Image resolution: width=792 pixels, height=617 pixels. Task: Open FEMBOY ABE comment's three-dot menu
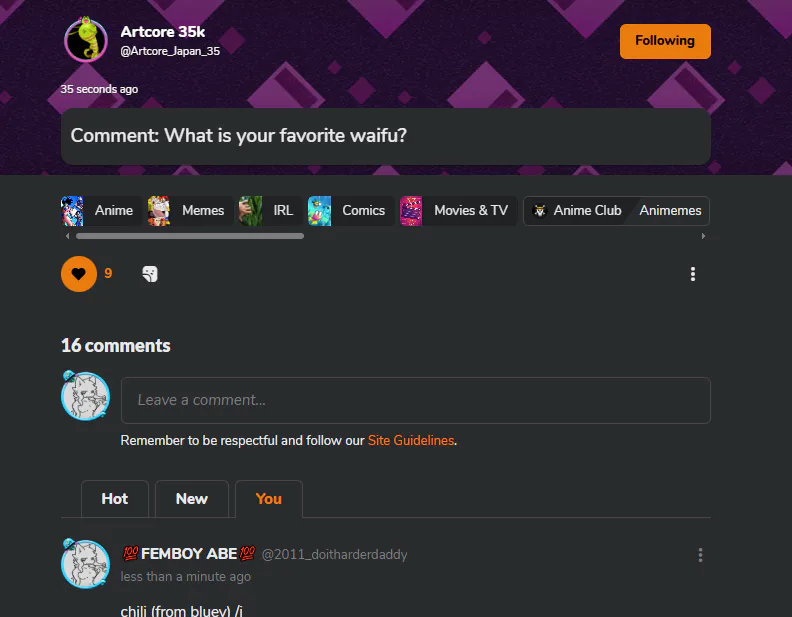(700, 555)
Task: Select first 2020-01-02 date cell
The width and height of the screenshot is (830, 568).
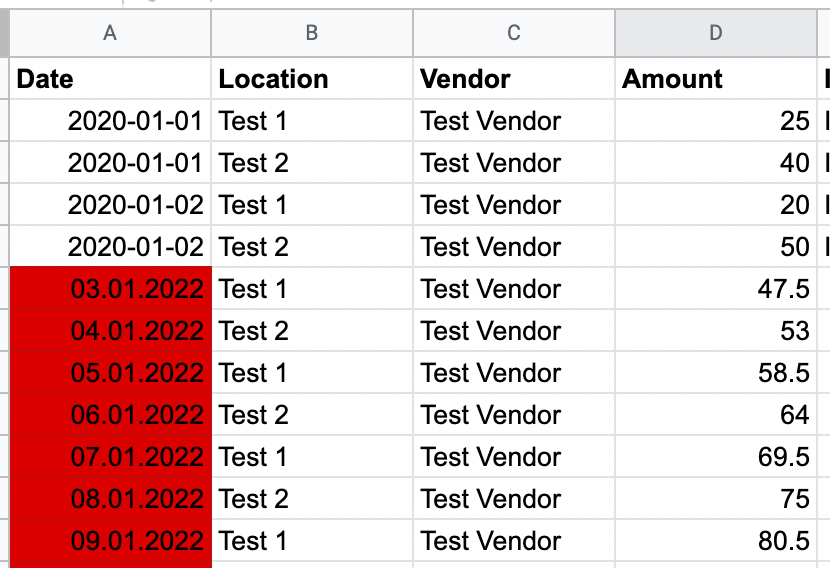Action: click(x=110, y=204)
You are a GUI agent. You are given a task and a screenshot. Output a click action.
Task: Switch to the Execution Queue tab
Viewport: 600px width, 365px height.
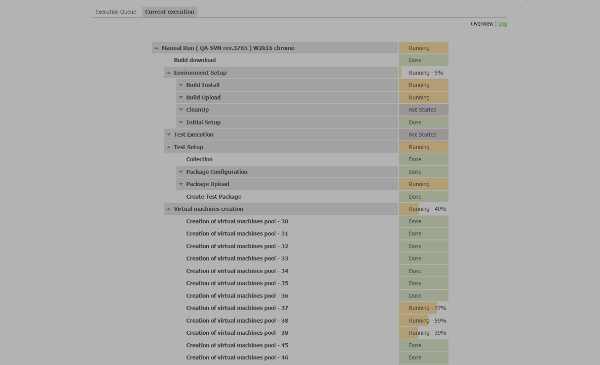[x=116, y=12]
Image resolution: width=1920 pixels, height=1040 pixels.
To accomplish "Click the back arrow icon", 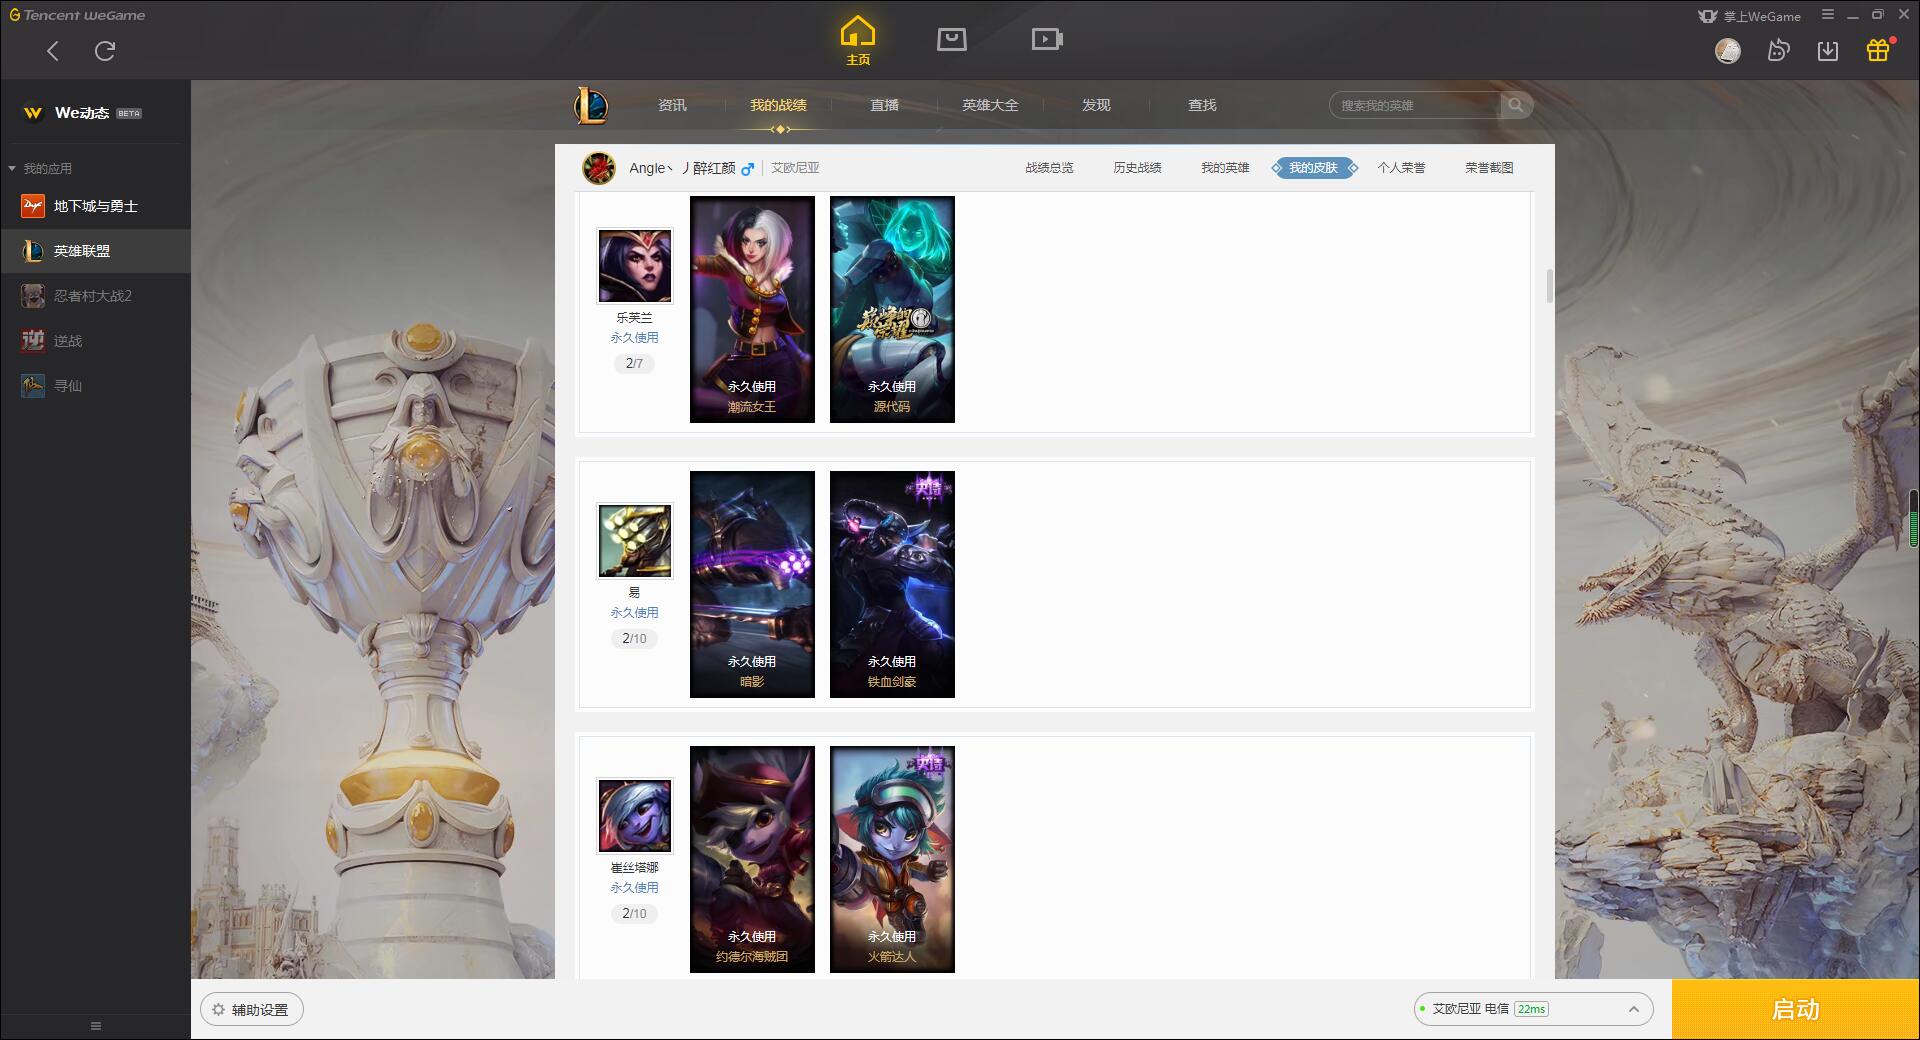I will (53, 50).
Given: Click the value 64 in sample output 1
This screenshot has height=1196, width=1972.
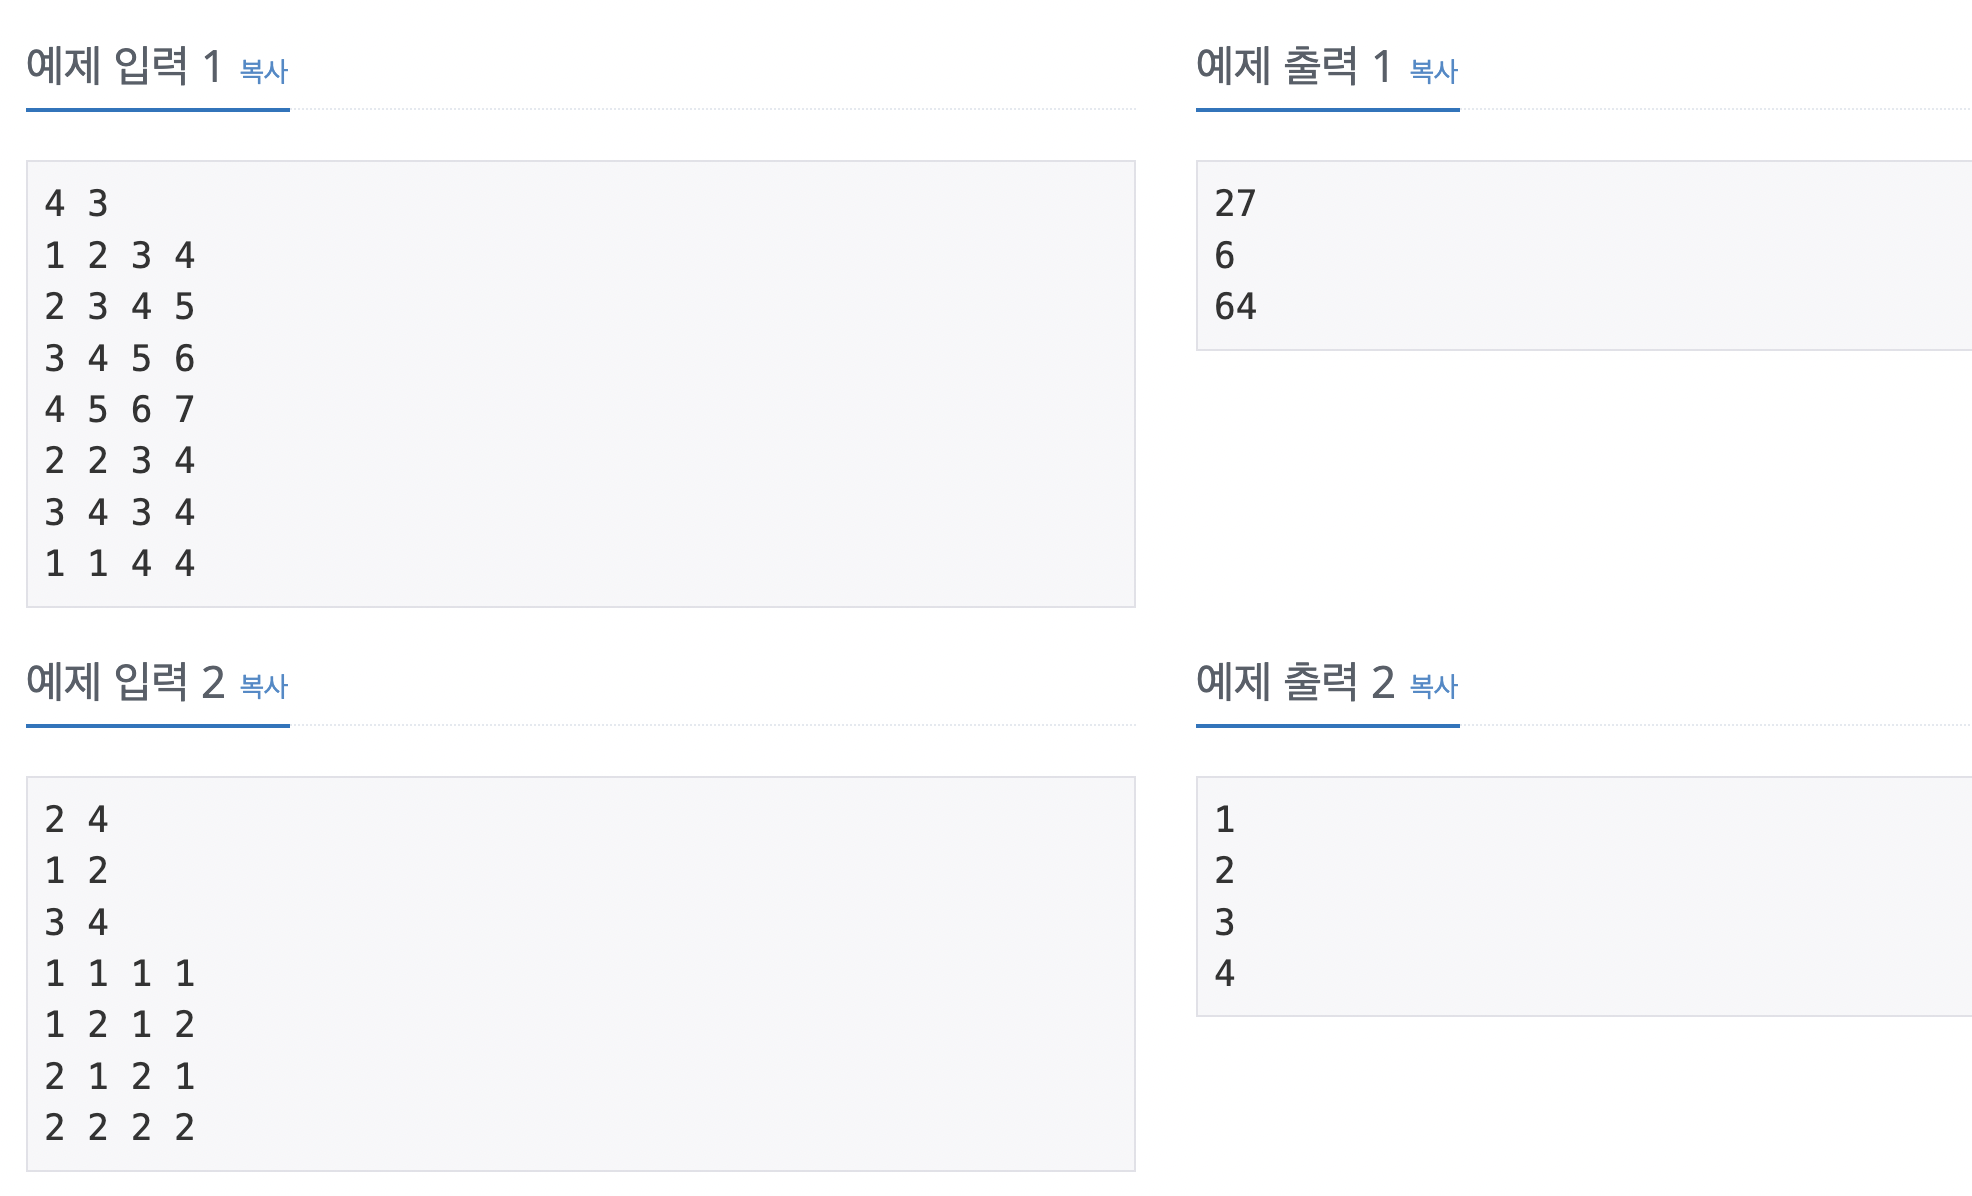Looking at the screenshot, I should coord(1235,306).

**DESCRIPTION OF THE TASK**
Print exactly what appears from the first line of the listing above down to the line containing "You are a GUI", inclusive, and leave out all pictures.

**FINISHED TASK**
Image resolution: width=792 pixels, height=617 pixels. Task: Open FEMBOY ABE comment's three-dot menu
(700, 555)
Task: Select first 2020-01-02 date cell
The width and height of the screenshot is (830, 568).
Action: click(x=110, y=204)
You are a GUI agent. You are given a task and a screenshot. Output a click action.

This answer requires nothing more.